__Set problem__.
Reproduce the following lines word for word, without any change.

__Records shown__.

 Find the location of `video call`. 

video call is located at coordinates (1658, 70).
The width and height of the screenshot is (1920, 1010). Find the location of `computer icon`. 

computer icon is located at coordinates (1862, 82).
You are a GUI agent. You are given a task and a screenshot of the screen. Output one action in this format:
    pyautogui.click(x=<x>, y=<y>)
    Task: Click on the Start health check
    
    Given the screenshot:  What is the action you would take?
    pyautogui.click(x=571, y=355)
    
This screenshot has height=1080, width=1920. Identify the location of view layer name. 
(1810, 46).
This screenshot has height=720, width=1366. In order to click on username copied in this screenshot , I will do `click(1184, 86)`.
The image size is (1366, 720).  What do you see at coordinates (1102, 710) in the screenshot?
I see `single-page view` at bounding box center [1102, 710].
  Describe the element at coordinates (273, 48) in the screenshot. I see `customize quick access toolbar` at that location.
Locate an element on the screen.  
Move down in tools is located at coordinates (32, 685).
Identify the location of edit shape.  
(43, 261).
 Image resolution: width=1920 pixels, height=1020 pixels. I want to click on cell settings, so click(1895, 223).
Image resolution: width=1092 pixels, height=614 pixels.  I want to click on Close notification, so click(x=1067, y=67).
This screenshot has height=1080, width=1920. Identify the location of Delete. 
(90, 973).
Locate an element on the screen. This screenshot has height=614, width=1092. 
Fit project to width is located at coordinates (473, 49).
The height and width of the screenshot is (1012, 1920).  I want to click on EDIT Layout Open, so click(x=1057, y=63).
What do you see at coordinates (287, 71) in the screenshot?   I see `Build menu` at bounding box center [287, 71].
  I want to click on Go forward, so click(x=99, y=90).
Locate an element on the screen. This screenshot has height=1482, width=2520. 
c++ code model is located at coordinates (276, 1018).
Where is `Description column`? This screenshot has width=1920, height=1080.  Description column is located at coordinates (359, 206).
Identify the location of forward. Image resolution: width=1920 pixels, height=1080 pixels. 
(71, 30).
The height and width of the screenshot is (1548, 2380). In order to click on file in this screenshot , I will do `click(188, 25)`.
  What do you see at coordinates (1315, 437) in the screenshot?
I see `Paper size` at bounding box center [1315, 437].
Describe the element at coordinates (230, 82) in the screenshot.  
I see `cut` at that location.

__Full output__.
 Find the location of `video call`. 

video call is located at coordinates (1658, 70).
The width and height of the screenshot is (1920, 1010). Find the location of `computer icon`. 

computer icon is located at coordinates (1862, 82).
You are a GUI agent. You are given a task and a screenshot of the screen. Output one action in this format:
    pyautogui.click(x=<x>, y=<y>)
    Task: Click on the Start health check
    
    Given the screenshot:  What is the action you would take?
    pyautogui.click(x=571, y=355)
    
This screenshot has height=1080, width=1920. Identify the location of view layer name. 
(1810, 46).
This screenshot has height=720, width=1366. In order to click on username copied in this screenshot , I will do `click(1184, 86)`.
The image size is (1366, 720).  What do you see at coordinates (1102, 710) in the screenshot?
I see `single-page view` at bounding box center [1102, 710].
  Describe the element at coordinates (273, 48) in the screenshot. I see `customize quick access toolbar` at that location.
Locate an element on the screen.  
Move down in tools is located at coordinates (32, 685).
Identify the location of edit shape.  
(43, 261).
 Image resolution: width=1920 pixels, height=1020 pixels. I want to click on cell settings, so click(1895, 223).
Image resolution: width=1092 pixels, height=614 pixels.  I want to click on Close notification, so click(x=1067, y=67).
This screenshot has height=1080, width=1920. Identify the location of Delete. 
(90, 973).
Locate an element on the screen. This screenshot has height=614, width=1092. 
Fit project to width is located at coordinates (473, 49).
The height and width of the screenshot is (1012, 1920).  I want to click on EDIT Layout Open, so click(x=1057, y=63).
What do you see at coordinates (287, 71) in the screenshot?   I see `Build menu` at bounding box center [287, 71].
  I want to click on Go forward, so click(x=99, y=90).
Locate an element on the screen. This screenshot has height=1482, width=2520. 
c++ code model is located at coordinates (276, 1018).
Where is `Description column`? This screenshot has width=1920, height=1080.  Description column is located at coordinates (359, 206).
Identify the location of forward. Image resolution: width=1920 pixels, height=1080 pixels. 
(71, 30).
The height and width of the screenshot is (1548, 2380). In order to click on file in this screenshot , I will do `click(188, 25)`.
  What do you see at coordinates (1315, 437) in the screenshot?
I see `Paper size` at bounding box center [1315, 437].
Describe the element at coordinates (230, 82) in the screenshot.  
I see `cut` at that location.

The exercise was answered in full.